Sanctions Won't Stop Tehran

Suppose that the Bush administration abandons its campaign for economic sanctions, tones down talk of war and opens direct negotiations with Iran about its nuclear program. Suppose also that it drops its insistence on the suspension of uranium enrichment as a precondition for dialogue.

Would Iran accept the terms for denuclearization accepted by North Korea in the direct negotiations that led to the Feb. 13 agreement with Pyongyang and that are now being implemented in fits and starts: a no-attack pledge, normalized economic and diplomatic relations, economic aid, and removal from the U.S. list of terrorist states?

Based on a week of high-level discussions in Tehran recently and on previous visits during earlier stages of the nuclear program, my assessment is that Iran would demand much tougher terms, including a freeze of Israel's Dimona reactor and a ban on the U.S. use of nuclear weapons in the Persian Gulf.

Both supporters and opponents of Iran's clerical regime favor developing a civilian nuclear program, not only for electricity generation but also because it can be upgraded to produce nuclear weapons. But Tehran is not in a hurry to invoke its nuclear option, I was told, and is prepared for a verifiable ceiling on its uranium program that would bar weapons-grade enrichment in return for U.S. security concessions.
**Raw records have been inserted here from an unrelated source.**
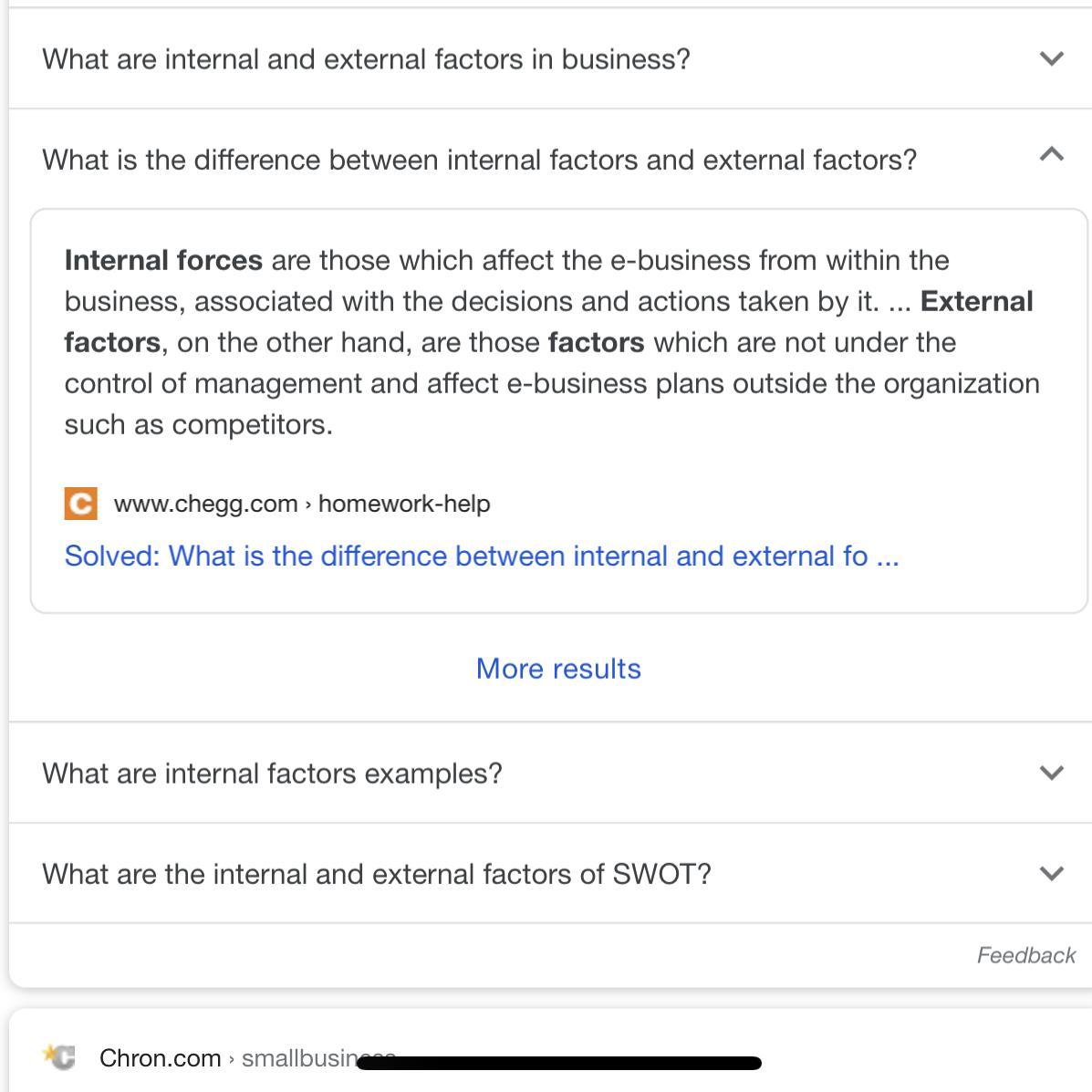Collapse the expanded question using its up chevron
Image resolution: width=1092 pixels, height=1092 pixels.
pyautogui.click(x=1052, y=154)
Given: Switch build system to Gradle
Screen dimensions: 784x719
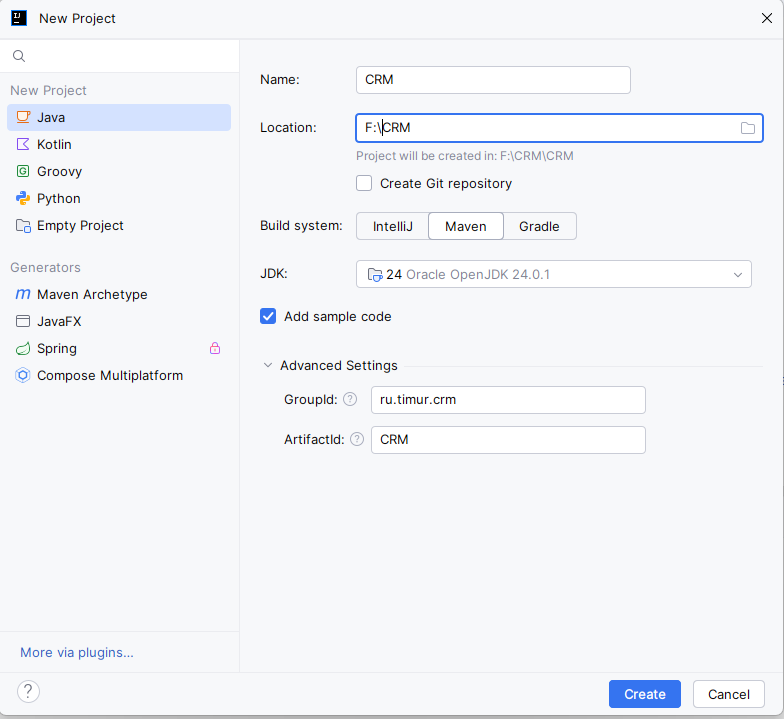Looking at the screenshot, I should coord(539,226).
Such concessions, several officials suggested, would have to go beyond pledges not to attack or to seek "regime change" through covert operations. Alireza Akbari, an adviser to Iran's National Security Council and a former deputy defense minister, was one of those who proposed a freeze of Israel's Dimona reactor and some form of bilateral or multilateral U.S. commitment not to use or deploy nuclear weapons in the Persian Gulf. "How do we know that your four aircraft carriers stationed off our coasts are not equipped with tactical nuclear weapons?" he asked.

Significantly, no one I met demanded the elimination of the approximately 200 nuclear weapons that Israel is believed to have already produced at Dimona or called for a U.S. pledge not to use or deploy nuclear weapons that would extend beyond the Gulf and would nullify the U.S. security commitment to Israel.

There are three major reasons why preventing an Iranian nuclear weapons capability would be much more difficult than getting North Korea to dismantle its nuclear arsenal.

First, Iran has petroleum riches. Unlike Pyongyang, it doesn't need a deal for economic reasons.

Second, the Iran-Iraq war, in which an estimated 200,000 Iranians were killed, is still a searing memory in Tehran. "If we had possessed nuclear weapons then, Saddam would not have dared to attack us," says Amir Mohabian, editor of the influential conservative daily Reselaat.

Third, Iran has a strong sense of historically based national identity and wants nuclear weapons primarily to assert major-power status. Kim Jong Il presides over an insecure regime struggling for short-term survival. He has developed nuclear weapons to deter U.S. military and financial pressures that threaten his immediate power and perquisites. The two Koreas would have to confederate and later reunify before Korea could achieve major-power status.

The drive for recognition as a major power has motivated Iran's nuclear ambitions from the start. The late Mohammad Reza Shah Pahlavi initiated the weapons program 34 years ago, with the help of U.S. and European companies, as part of an effort to establish himself as a nationalist modernizer who would restore the regional preeminence Tehran had intermittently enjoyed in earlier centuries.

To be sure, concern about what was then a nascent Israeli nuclear weapons program and the desire for civilian nuclear energy to supplement petroleum made the acquisition of nuclear technology attractive. But the shah wanted visible progress in nuclear development primarily to enhance his domestic political stature, I was told by Jafar Nadim, then undersecretary of foreign affairs, during a 1978 visit to Tehran. It would be a symbol of Persian technological superiority over Arabs, Nadim said, and would "help us to get the respect we feel we deserve from you people. You should understand, we Persians have a very ancient, very advanced culture, yet we have been a victim of so many insults and invasions, and now we have to stand up."

After winning the presidency in 2005, Mahmoud Ahmadinejad recognized that nuclear weapons could be used as an emotive symbol of sovereignty. He has systematically exploited nationalist resentment of U.S. pressure on the nuclear issue to strengthen his position in dealing with the United States and to counter domestic political rivals.

The drive for sanctions will only strengthen Ahmadinejad. In place of economic and military pressure, the United States should seek to defuse the Iranian nuclear danger through bilateral and multilateral dialogue that addresses Iranian and U.S. security concerns from Dimona to the Strait of Hormuz and, eventually, includes all of Iran's key regional neighbors, including Israel.

Selig S. Harrison, who has written extensively about Iran and North Korea for The Post. He directs the Asia Program at the Center for International Policy and is the author of Korean Endgame.